[Input data]

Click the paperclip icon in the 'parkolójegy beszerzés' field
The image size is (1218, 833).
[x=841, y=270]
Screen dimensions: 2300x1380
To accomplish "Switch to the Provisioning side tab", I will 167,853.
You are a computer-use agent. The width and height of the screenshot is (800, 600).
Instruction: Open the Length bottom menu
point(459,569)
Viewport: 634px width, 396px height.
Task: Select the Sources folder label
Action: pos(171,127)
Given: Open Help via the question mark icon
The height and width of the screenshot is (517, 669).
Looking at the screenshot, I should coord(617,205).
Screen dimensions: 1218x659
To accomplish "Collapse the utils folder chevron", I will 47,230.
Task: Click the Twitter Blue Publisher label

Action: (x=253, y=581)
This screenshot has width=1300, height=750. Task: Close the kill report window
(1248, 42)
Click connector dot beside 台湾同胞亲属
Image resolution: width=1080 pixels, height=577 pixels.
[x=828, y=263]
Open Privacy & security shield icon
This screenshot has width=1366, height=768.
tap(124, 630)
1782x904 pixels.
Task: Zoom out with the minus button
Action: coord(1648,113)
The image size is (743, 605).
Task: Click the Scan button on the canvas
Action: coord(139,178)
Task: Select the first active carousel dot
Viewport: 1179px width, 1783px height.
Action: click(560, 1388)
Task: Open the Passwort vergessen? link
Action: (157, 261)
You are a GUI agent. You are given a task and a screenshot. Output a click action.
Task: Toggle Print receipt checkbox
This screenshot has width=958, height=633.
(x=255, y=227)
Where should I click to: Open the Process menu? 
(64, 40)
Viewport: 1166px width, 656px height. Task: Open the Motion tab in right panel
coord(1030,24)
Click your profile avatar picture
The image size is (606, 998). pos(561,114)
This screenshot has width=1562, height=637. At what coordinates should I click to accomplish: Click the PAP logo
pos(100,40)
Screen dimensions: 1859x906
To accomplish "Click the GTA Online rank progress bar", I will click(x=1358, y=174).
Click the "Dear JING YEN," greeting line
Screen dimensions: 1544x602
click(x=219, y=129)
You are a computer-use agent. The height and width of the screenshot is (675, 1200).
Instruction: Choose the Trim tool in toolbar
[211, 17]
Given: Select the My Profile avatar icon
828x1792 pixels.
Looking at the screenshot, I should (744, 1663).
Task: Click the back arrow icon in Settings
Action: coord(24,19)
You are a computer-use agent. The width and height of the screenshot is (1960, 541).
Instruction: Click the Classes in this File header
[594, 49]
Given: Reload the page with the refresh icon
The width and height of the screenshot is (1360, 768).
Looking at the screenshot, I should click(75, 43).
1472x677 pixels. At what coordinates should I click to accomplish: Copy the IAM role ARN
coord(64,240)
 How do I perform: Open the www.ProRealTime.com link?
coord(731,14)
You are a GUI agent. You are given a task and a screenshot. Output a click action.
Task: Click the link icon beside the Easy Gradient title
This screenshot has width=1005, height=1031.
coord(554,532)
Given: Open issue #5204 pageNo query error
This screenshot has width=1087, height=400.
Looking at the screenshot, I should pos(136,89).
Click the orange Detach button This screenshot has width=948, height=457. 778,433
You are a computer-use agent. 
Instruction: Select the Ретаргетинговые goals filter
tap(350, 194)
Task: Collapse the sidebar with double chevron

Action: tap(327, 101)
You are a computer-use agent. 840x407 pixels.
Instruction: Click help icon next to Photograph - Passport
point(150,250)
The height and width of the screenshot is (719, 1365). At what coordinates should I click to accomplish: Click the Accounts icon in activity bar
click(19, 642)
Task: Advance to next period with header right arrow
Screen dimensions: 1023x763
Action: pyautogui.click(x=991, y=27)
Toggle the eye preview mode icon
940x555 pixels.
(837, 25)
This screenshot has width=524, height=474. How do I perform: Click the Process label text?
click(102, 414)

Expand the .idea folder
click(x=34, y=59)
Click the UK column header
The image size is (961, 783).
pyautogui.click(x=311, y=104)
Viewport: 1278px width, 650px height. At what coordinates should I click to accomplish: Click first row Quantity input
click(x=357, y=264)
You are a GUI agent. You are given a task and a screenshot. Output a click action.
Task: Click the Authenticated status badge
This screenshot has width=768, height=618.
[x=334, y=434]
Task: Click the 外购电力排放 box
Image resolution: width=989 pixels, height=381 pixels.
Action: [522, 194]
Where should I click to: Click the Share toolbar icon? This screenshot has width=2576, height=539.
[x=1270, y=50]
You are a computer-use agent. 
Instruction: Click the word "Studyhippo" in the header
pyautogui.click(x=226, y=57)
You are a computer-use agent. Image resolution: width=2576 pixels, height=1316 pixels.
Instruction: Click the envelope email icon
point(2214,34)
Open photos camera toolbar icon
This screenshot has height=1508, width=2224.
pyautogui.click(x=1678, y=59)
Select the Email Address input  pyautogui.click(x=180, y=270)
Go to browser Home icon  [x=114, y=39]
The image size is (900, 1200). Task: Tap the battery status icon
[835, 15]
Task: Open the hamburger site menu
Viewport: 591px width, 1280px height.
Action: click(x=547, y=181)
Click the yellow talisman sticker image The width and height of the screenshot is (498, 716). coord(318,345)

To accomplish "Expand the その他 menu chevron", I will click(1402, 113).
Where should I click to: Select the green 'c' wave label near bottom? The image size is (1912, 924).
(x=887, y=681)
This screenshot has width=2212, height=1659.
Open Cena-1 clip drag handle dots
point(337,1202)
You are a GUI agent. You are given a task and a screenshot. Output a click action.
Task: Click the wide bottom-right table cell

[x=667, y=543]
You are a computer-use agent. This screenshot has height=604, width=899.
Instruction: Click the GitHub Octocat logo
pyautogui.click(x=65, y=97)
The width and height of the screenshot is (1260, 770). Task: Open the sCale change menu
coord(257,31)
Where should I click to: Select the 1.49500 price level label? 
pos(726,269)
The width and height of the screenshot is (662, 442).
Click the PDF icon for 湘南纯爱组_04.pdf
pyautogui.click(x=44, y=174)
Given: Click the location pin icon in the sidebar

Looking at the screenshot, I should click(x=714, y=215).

[/Input data]

Look through the data above for the word "will". Report each line where it occurs.

To accomplish "Switch to the Provisioning side tab", I will 167,853.
To accomplish "Collapse the utils folder chevron", I will 47,230.
To accomplish "Click the GTA Online rank progress bar", I will click(x=1358, y=174).
To accomplish "Expand the その他 menu chevron", I will click(1402, 113).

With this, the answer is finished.